ARTICLE.
-------------------------

I want to preface this by saying it is important to acknowledge that “Dia de los Muertos” is celebrated differently all over the Americas and the Caribbean and also goes by different names. In some places, it is called “Dia de los Difuntos”, “Dia de Todos los Santos” among other names. While the movie Coco centers around how Dia de los Muertos is celebrated in Mexico, the essence of remembering our ancestors and celebrating their complicated lives resonates all across the board.

*This review contains spoilers for the movie Coco*

Everything about the making of Coco was messy, from Disney/Pixar wanting to trademark “Day of Dead” to having problematic folks like Lalo Alcaraz become one of the consultants for the film. I had a lot of trepidation and excitement for the movie. But after having seen it, I can say that it was both problematic and somewhat touching. Coco is about a young boy named Miguel Rivera, who wants to become a musician, but generations of Matriarchs in his family forbid any kind of music in their home due to his great-great grandfather abandoning the family in order to pursue a life as a musician. The internal struggle Miguel goes through wanting to follow his dreams verses trying to please his family is something I know most Latinx communities can relate to since pursuing the arts is never seen as a viable form of income. Nevertheless, Miguel is a very creative child and wants to follow his dreams at the risk of forsaking his family’s shoe making business.

Miguel’s personal struggle ties into the family drama both in the living world and the Land of the Dead, which is arguably the strongest element of the film because it deals with the intergenerational trauma felt by the womxn in Miguel’s family and how often it’s the womxn who are the ones that deal with caring and raising their families alone. There was a moment in the film that could have voiced that genuine pain with all the feelings and intensity it deserved; the singing of La Llorona. It was ultimately sung as a duet to entertain the audience. It is unfortunate that the movie really downplays the importance of this song because the lyrics are full of complicated feelings of sorrow and resentment. But despite living through all that pain, the ability to love has not been lost. The weak resolution to this major conflict was to introduce a villain that didn’t need to be in a movie that was already suffering from structural problems as it tried to balance multiple storylines.

-------------------------

SHORT PROBLEM A.
According to the Coco review, what kind of business does Miguel's family run?
The review and the listing have no connection to each other.

(Lines of data)
-------------------------

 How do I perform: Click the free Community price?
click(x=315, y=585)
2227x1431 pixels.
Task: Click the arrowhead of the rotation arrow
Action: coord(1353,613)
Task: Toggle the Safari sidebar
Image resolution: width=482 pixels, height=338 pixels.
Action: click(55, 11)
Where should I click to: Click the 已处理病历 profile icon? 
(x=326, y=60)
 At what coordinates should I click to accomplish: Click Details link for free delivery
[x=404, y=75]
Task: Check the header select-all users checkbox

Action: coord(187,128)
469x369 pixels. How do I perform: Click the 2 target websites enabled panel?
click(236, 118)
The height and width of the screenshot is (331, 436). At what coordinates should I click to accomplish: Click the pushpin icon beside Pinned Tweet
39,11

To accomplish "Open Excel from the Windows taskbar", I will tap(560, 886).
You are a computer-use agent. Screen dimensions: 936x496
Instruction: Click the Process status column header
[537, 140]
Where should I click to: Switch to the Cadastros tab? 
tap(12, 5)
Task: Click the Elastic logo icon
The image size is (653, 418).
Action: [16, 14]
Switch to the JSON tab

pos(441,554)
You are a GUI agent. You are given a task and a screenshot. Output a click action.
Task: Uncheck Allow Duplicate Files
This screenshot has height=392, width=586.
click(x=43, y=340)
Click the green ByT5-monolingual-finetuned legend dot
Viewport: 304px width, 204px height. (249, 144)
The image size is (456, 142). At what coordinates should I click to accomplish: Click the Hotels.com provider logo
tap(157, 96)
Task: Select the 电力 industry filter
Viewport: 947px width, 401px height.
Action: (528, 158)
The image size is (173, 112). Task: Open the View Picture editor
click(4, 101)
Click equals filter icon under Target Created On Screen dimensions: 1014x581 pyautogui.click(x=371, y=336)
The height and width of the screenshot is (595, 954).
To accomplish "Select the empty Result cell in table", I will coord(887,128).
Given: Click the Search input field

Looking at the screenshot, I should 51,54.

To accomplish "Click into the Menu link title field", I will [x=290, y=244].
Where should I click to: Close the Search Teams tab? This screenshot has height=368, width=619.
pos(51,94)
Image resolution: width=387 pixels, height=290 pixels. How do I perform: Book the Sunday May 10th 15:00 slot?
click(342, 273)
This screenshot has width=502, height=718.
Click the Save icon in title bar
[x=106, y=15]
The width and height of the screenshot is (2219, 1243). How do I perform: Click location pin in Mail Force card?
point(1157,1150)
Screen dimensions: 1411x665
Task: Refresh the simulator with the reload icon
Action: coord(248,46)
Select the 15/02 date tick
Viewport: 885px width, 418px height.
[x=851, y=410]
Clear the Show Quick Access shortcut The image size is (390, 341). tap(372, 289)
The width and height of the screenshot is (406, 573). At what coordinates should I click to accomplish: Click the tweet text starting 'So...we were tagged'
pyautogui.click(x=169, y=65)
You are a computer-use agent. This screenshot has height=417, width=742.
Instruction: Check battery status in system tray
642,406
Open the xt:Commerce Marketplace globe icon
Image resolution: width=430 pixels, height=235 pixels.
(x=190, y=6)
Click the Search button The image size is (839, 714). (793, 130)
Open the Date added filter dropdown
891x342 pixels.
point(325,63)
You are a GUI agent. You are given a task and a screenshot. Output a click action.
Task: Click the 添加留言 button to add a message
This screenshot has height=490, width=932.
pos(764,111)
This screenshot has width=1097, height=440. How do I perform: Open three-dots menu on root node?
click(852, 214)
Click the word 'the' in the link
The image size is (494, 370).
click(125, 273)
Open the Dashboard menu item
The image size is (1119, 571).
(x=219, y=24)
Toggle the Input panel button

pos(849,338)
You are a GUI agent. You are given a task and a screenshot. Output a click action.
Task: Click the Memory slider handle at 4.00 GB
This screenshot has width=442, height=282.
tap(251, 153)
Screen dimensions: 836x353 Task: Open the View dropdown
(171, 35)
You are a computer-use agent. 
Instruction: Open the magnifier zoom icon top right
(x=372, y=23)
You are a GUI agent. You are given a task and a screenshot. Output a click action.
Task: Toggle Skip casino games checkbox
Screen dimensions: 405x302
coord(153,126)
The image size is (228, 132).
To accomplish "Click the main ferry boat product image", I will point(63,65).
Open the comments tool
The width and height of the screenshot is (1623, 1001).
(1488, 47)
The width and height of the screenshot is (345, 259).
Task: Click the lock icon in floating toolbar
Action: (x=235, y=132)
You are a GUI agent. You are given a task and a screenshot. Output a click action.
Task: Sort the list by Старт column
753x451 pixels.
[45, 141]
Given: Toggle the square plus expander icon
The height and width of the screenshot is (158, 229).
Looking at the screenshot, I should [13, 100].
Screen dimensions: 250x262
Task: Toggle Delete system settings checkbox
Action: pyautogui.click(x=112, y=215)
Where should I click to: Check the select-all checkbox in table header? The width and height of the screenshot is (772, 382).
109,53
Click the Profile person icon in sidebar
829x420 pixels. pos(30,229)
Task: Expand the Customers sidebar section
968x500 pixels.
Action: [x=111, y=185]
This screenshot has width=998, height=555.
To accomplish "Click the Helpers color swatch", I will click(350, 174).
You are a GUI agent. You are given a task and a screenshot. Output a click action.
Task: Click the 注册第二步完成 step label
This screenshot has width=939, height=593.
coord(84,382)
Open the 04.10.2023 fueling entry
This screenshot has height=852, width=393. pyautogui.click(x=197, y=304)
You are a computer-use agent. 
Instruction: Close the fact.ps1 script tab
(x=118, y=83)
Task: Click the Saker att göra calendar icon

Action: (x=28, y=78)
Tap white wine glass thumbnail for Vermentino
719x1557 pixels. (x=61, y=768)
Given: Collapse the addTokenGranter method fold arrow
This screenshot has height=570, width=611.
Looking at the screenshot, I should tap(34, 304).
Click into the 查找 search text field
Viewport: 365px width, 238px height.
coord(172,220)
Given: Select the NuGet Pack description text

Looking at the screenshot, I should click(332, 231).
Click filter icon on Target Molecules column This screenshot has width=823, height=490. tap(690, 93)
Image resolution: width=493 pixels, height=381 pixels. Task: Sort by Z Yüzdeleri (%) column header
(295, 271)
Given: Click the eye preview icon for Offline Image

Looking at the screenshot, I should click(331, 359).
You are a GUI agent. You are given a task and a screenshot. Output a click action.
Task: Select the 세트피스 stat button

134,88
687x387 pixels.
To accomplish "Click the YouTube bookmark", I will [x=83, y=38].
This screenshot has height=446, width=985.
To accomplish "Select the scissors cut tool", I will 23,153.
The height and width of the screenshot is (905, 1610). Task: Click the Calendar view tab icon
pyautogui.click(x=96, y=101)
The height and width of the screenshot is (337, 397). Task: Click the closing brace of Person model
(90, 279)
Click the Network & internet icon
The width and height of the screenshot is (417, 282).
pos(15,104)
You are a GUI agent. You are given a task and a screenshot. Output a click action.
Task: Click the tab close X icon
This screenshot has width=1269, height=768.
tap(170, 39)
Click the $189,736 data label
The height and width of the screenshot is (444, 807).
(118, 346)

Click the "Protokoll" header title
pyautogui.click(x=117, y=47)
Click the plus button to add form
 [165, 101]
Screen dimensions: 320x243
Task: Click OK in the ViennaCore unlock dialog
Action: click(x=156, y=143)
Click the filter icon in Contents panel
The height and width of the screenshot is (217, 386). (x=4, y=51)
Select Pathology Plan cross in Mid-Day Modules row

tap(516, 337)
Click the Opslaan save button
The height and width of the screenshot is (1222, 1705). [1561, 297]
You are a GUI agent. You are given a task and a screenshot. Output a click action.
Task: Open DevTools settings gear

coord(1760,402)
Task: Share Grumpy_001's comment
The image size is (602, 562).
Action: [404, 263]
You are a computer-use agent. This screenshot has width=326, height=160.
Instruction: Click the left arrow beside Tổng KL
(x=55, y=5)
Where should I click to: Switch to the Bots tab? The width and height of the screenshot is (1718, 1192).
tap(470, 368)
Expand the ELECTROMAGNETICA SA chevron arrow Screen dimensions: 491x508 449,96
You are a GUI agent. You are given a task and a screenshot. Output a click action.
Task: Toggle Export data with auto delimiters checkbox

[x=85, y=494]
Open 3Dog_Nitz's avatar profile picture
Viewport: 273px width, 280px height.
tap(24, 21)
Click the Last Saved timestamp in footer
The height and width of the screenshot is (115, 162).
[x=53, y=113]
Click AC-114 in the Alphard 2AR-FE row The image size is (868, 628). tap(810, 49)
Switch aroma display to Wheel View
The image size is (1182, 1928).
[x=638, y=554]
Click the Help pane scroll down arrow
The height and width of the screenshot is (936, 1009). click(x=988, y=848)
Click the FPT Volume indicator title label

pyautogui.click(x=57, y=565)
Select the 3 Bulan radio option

-------------------------

SHORT PROBLEM B.
Lay out everything in the listing from the line containing "This screenshot has height=446, width=985." down to the line containing "pyautogui.click(x=117, y=47)" as a Markdown table with the columns Row and Line. Leave out blank lines.

REPLY A.
A shoe making business.

REPLY B.
| Row | Line |
|---|---|
| 1 | This screenshot has height=446, width=985. |
| 2 | To accomplish "Select the scissors cut tool", I will 23,153. |
| 3 | The height and width of the screenshot is (905, 1610). Task: Click the Calendar view tab icon |
| 4 | pyautogui.click(x=96, y=101) |
| 5 | The height and width of the screenshot is (337, 397). Task: Click the closing brace of Person model |
| 6 | (90, 279) |
| 7 | Click the Network & internet icon |
| 8 | The width and height of the screenshot is (417, 282). |
| 9 | pos(15,104) |
| 10 | You are a GUI agent. You are given a task and a screenshot. Output a click action. |
| 11 | Task: Click the tab close X icon |
| 12 | This screenshot has width=1269, height=768. |
| 13 | tap(170, 39) |
| 14 | Click the $189,736 data label |
| 15 | The height and width of the screenshot is (444, 807). |
| 16 | (118, 346) |
| 17 | Click the "Protokoll" header title |
| 18 | pyautogui.click(x=117, y=47) |